Anytime any women get together to have a conversation about women's problems, there's always a man there to say, "That happens to men, too!" or "You just want to take away what we have!" or "You have no idea how your feminism makes me feel!" Men who say these things are not feminists. Why do we still listen to them? Why do we bother letting them catch us up in stupid arguments about whether it's worse to be forced to have babies or to be forced to go to war? No one's drawing any comparisons, sweetheart. We're just dealing with these women's issues right now, you see, and if you'd like to help us solve these problems, please do. If you want to go solve the problems of the dominant culture, you're welcome to do so any time of any day. Most men have had the luxury of dealing with their own goddamned problems for, oh, at least 5,000 years.

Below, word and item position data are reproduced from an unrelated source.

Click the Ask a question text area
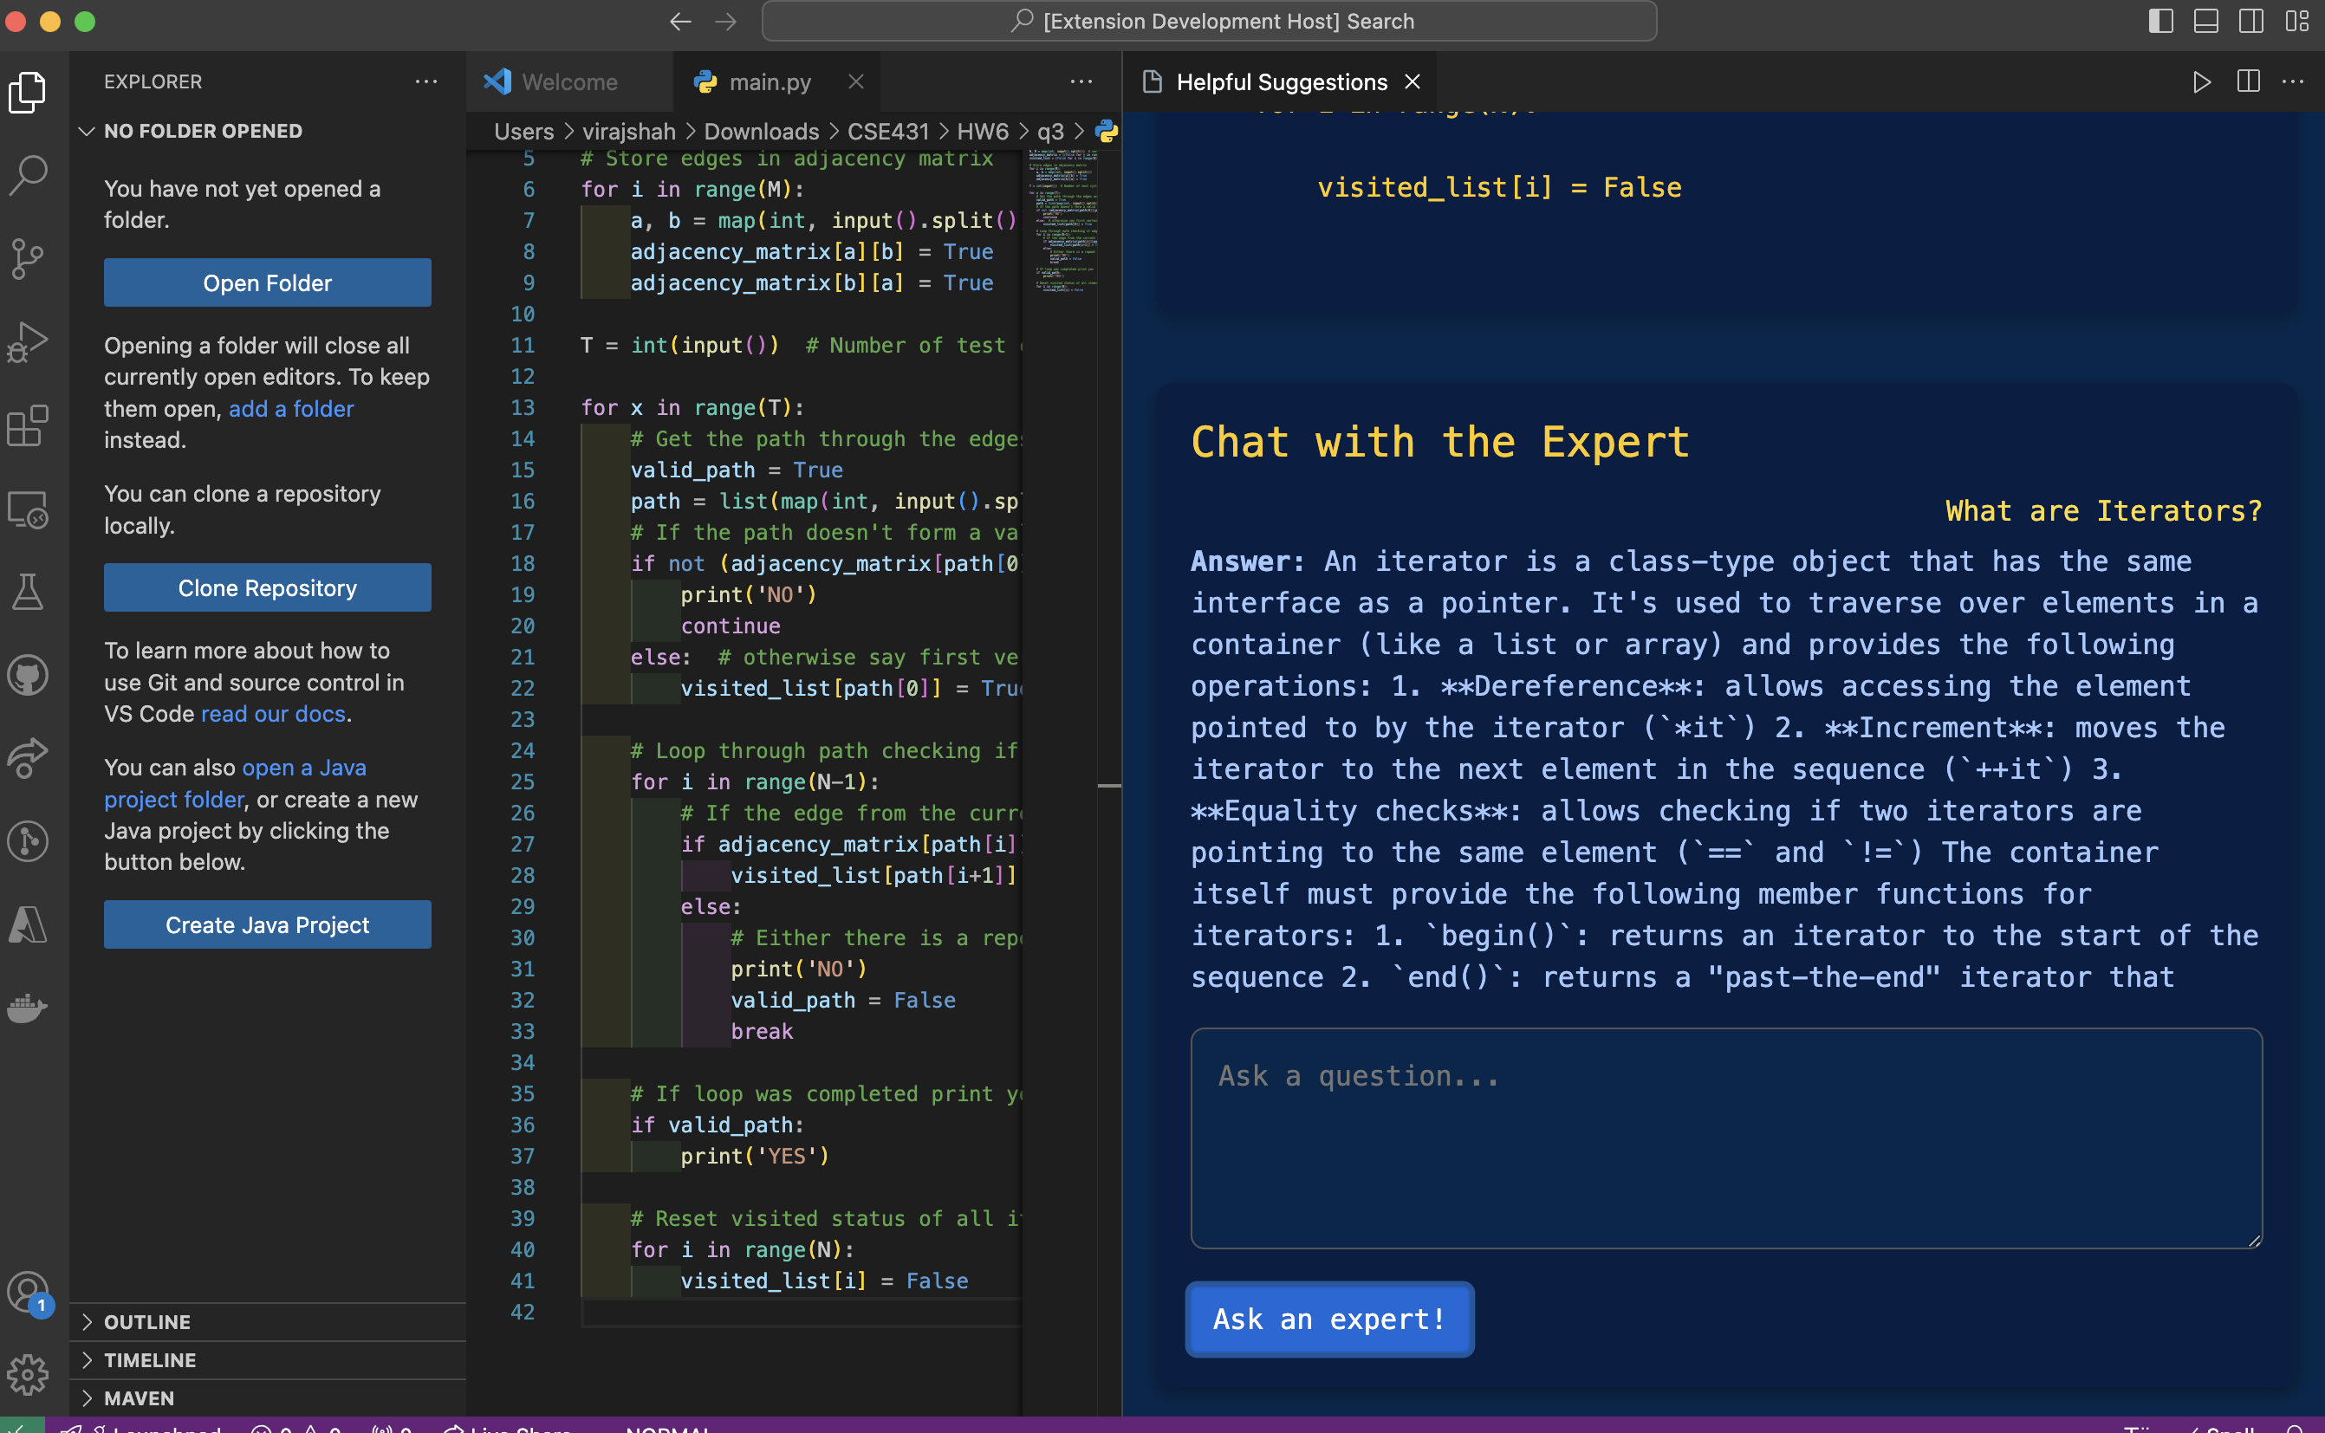This screenshot has width=2325, height=1433. (1725, 1137)
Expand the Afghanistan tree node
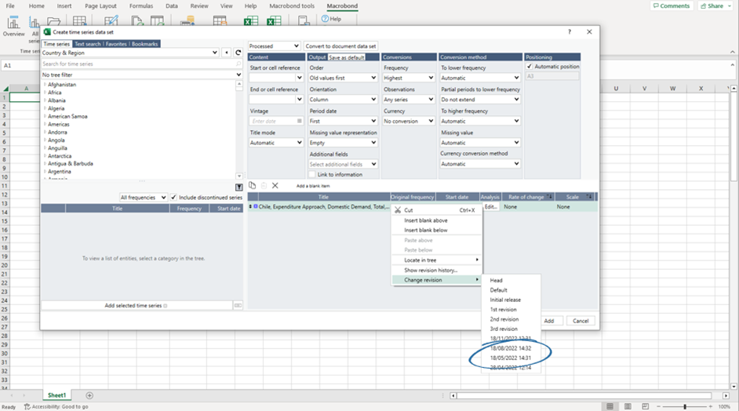 pos(45,85)
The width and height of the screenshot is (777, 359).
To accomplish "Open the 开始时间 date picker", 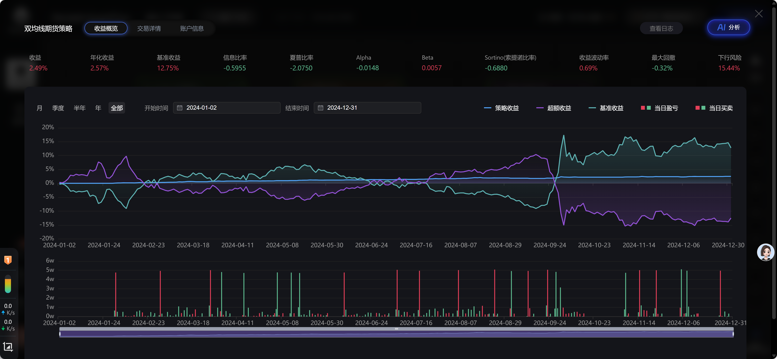I will click(x=227, y=108).

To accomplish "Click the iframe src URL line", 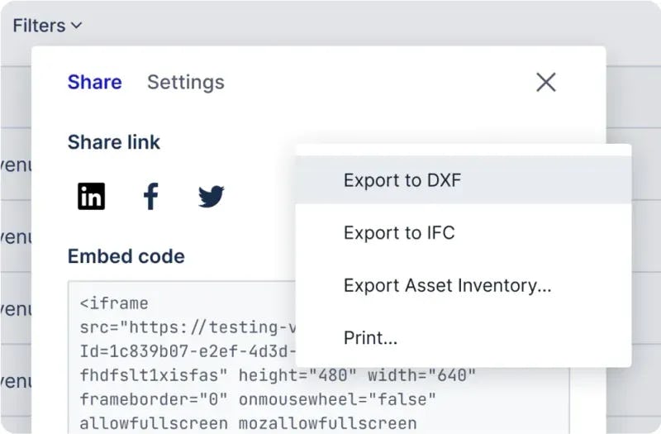I will (188, 328).
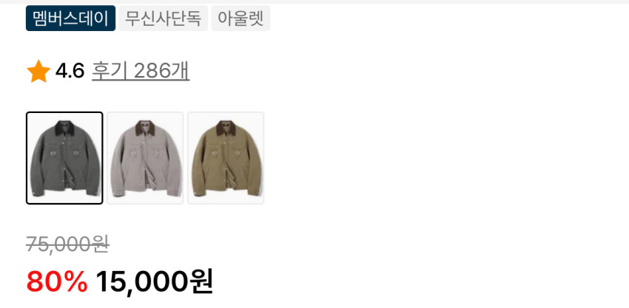Open the 아울렛 tag
The width and height of the screenshot is (629, 308).
[241, 18]
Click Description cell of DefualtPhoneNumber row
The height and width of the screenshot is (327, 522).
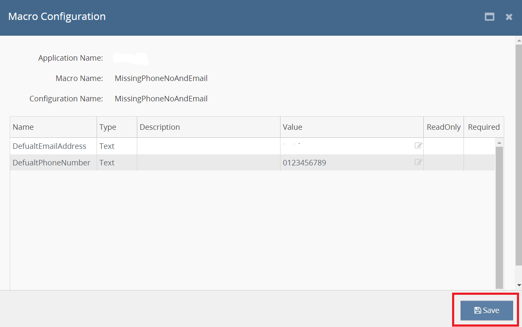(x=208, y=163)
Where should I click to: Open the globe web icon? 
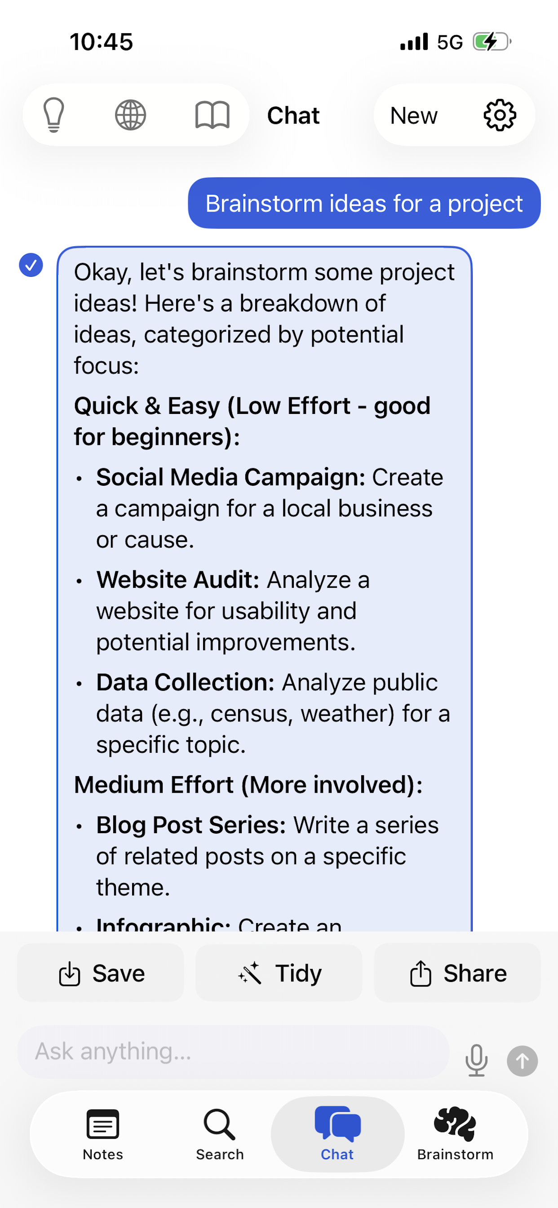tap(130, 115)
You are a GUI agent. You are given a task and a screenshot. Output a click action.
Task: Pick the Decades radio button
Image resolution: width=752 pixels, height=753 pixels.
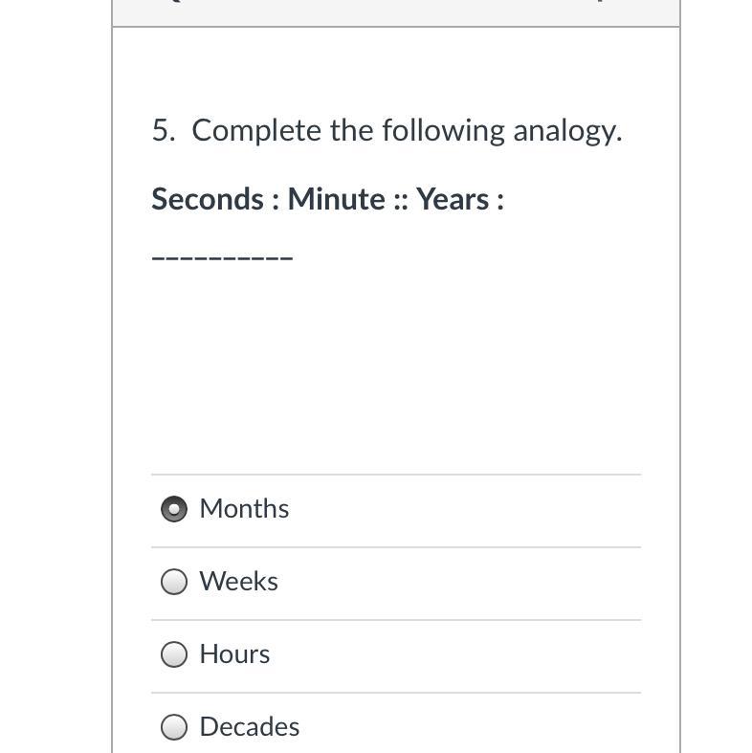click(x=174, y=727)
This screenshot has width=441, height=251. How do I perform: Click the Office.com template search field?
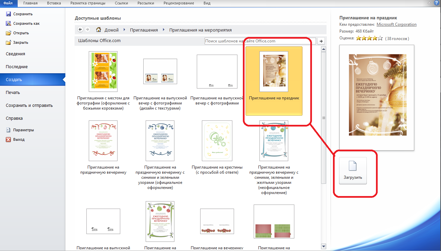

When feminists get together online or in person to talk about our problems, the focus is on us. If we decide to deal with a different or more specific group's problems, you can bet straight white men's problems are not on the emergency to-do list. We might talk about men of color or gay men or impoverished men, but for some reason, straight white bourgeois men rarely take up a lot of our activist time. Some of us feminists happen to be straight white women who are involved sexually with straight white men. In my love life, I do care for a straight white man and we treat each other with complete respect. In my work, I deal all the time with straight white men, and I treat them all with exactly the respect with which I treat everyone else. But in my activist life, when dealing in abstracts, I don't think, "You know who desperately needs my help today? Straight white dudes."
When men derail a conversation about feminism, they are not interrupting a conversation in which privileged little girls are sitting around bitching to hear our own voices or even to solve our own problems, necessarily. They are often interrupting a conversation in which we are concerned with the least fortunate among us, the ones who have to struggle to get through a day because of who they are. When we talk about abortion rights, it's not because each of us desperately wants to have an abortion. It's because we know that the people who suffer most from abortion bans are almost always poor women of color who don't have anything like reasonable representation in government.
Anyone who has really suffered learns to comfort themselves by thinking, "And yet others have it worse." It is the ugliest of bourgeois privileges to burst into a conversation about discrimination to talk of your own dilemmas, because, somehow, the most privileged person in the room always gets the floor while the others are expected to stand back and say, "Perhaps I've been selfish." It's what they have been told their whole lives, so why should they expect better, even in a "feminist" environment?